Exercise input:
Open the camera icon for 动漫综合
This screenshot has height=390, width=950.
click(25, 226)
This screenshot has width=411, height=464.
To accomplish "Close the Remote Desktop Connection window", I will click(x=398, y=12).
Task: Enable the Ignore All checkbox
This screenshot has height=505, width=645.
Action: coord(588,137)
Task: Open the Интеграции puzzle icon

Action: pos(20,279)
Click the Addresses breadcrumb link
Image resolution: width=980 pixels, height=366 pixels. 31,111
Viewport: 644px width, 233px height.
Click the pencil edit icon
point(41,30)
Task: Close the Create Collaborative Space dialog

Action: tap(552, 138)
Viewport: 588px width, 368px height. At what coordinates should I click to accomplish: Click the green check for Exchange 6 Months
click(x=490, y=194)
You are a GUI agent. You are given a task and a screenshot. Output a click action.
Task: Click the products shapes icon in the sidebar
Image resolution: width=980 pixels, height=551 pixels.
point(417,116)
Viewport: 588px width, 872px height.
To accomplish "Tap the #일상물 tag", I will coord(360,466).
--
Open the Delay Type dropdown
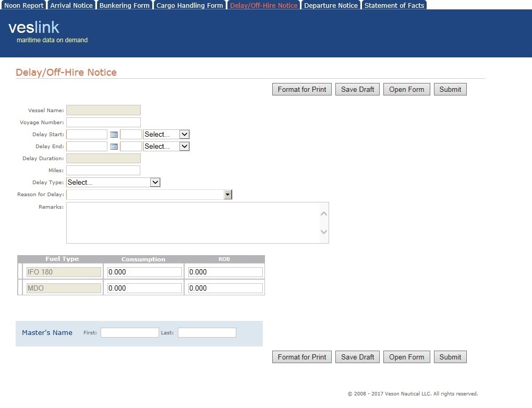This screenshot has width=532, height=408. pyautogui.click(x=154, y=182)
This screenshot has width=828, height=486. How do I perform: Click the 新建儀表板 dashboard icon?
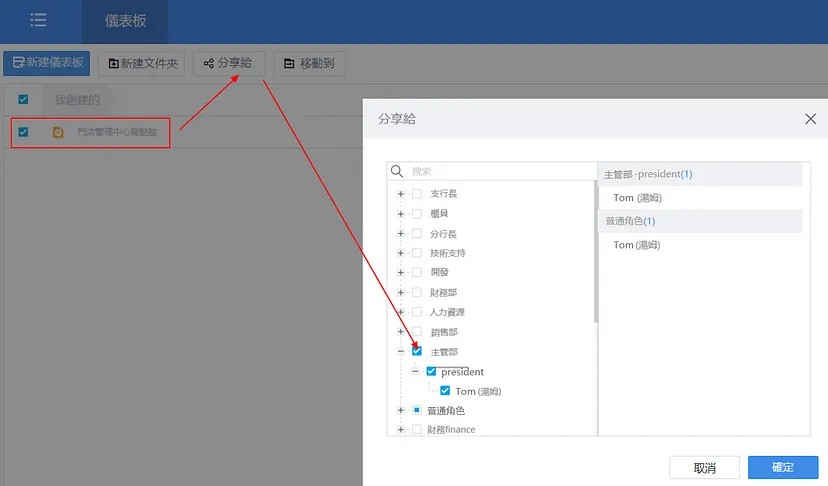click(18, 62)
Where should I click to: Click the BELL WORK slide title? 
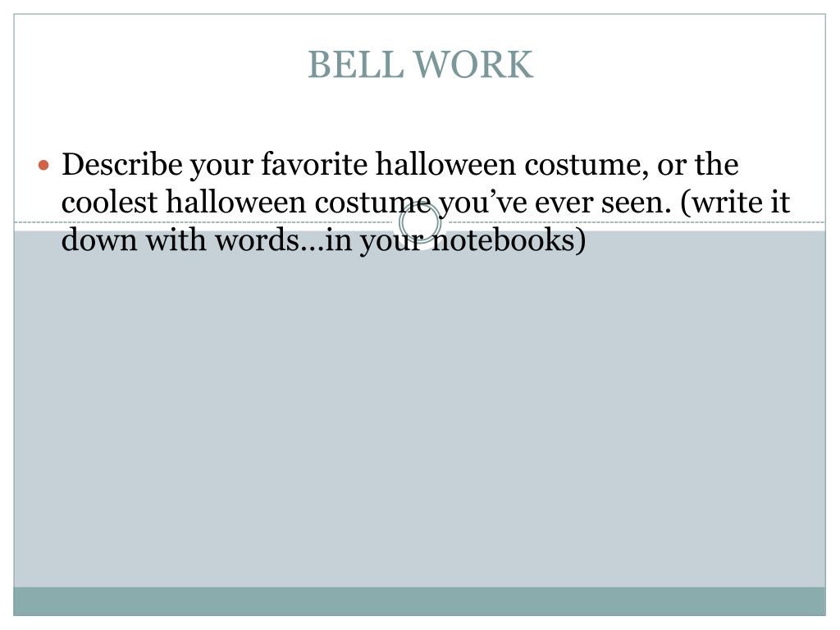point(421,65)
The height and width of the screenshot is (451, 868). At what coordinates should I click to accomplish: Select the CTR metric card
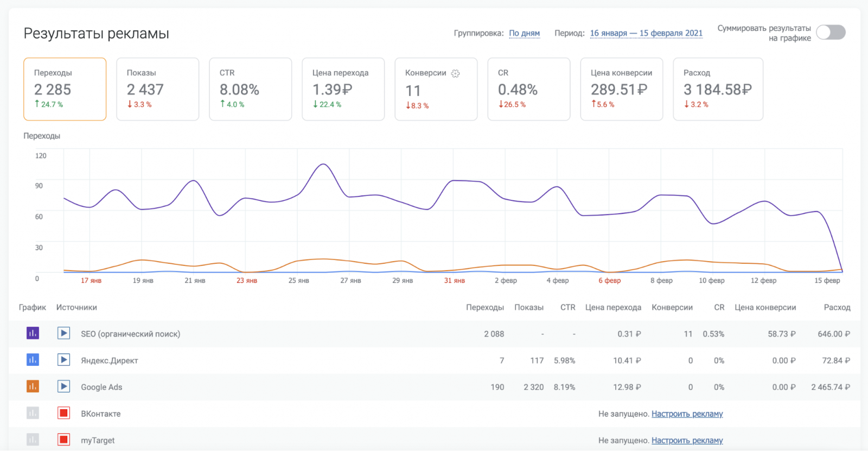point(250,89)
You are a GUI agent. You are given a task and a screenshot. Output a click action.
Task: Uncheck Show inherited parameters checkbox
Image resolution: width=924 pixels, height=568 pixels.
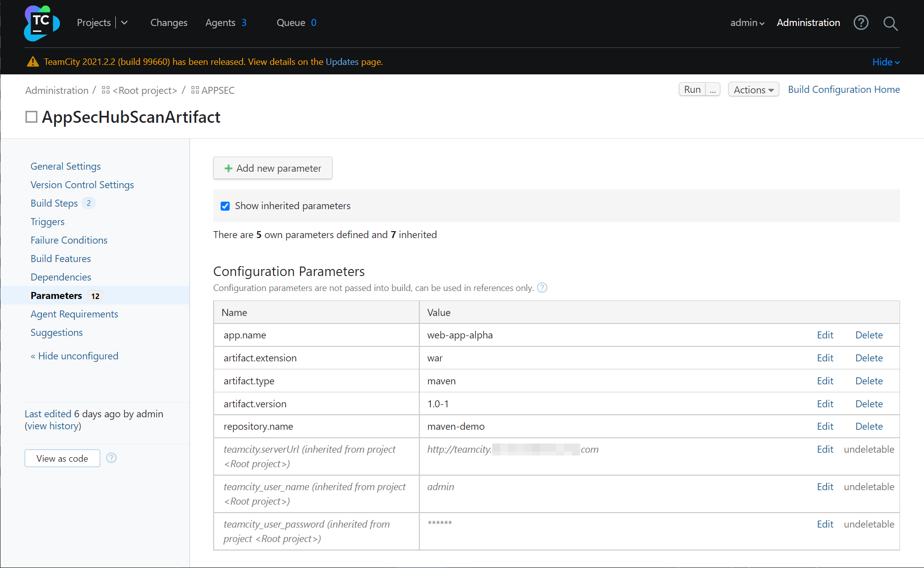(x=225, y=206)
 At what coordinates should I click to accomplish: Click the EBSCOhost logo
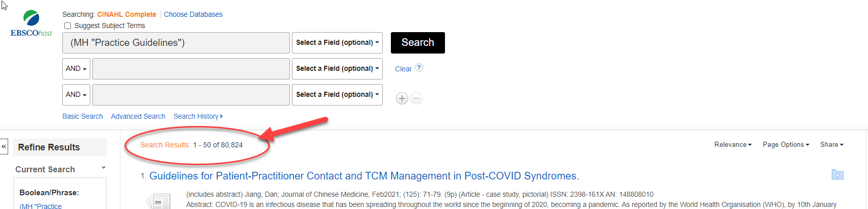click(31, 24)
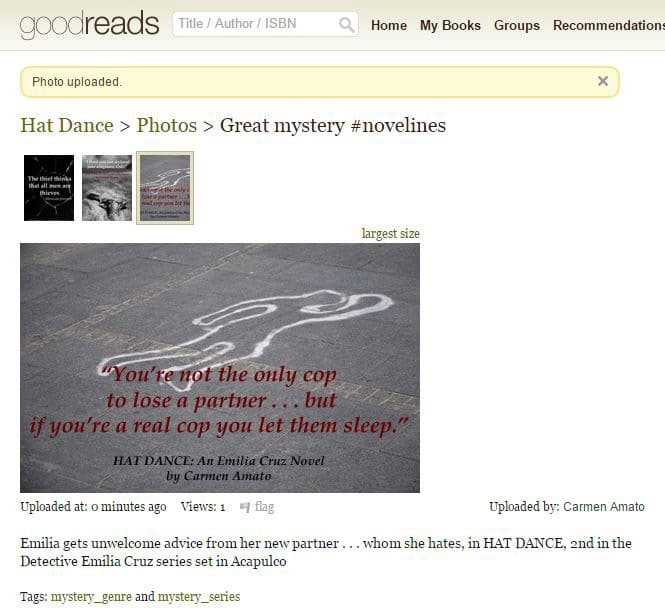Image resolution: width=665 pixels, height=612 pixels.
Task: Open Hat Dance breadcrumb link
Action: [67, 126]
==
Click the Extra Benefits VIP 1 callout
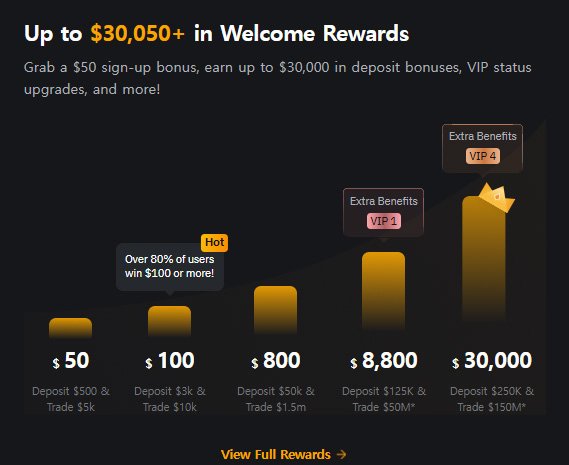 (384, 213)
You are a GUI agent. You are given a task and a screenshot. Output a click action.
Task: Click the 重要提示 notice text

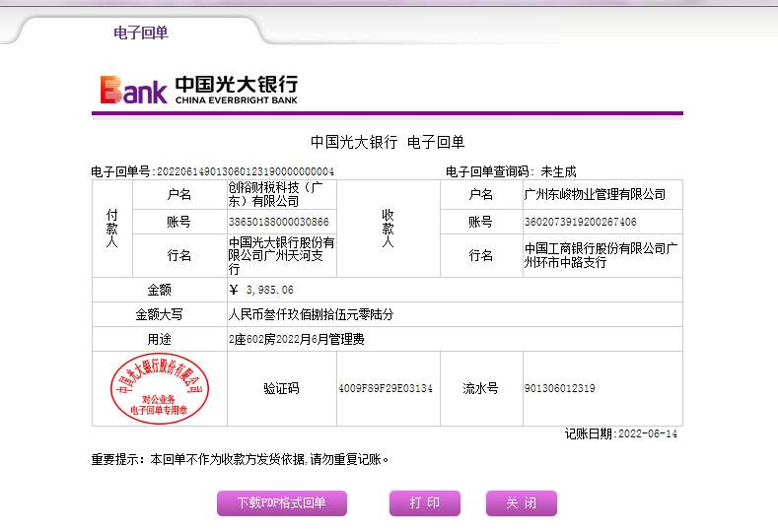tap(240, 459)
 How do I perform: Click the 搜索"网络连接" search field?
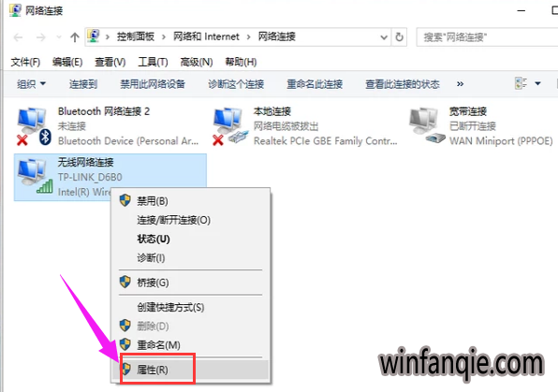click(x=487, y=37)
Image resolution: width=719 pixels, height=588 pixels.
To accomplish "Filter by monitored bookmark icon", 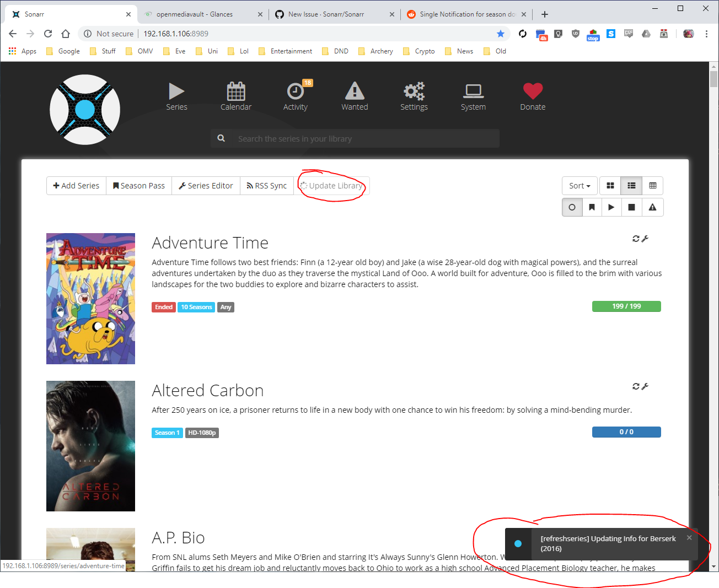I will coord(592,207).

What the task requires: Filter the records above down to the lines that hold the string "checkbox".

Answer to this task:
Task: Enable the Ignore All checkbox
Task: Uncheck Show inherited parameters checkbox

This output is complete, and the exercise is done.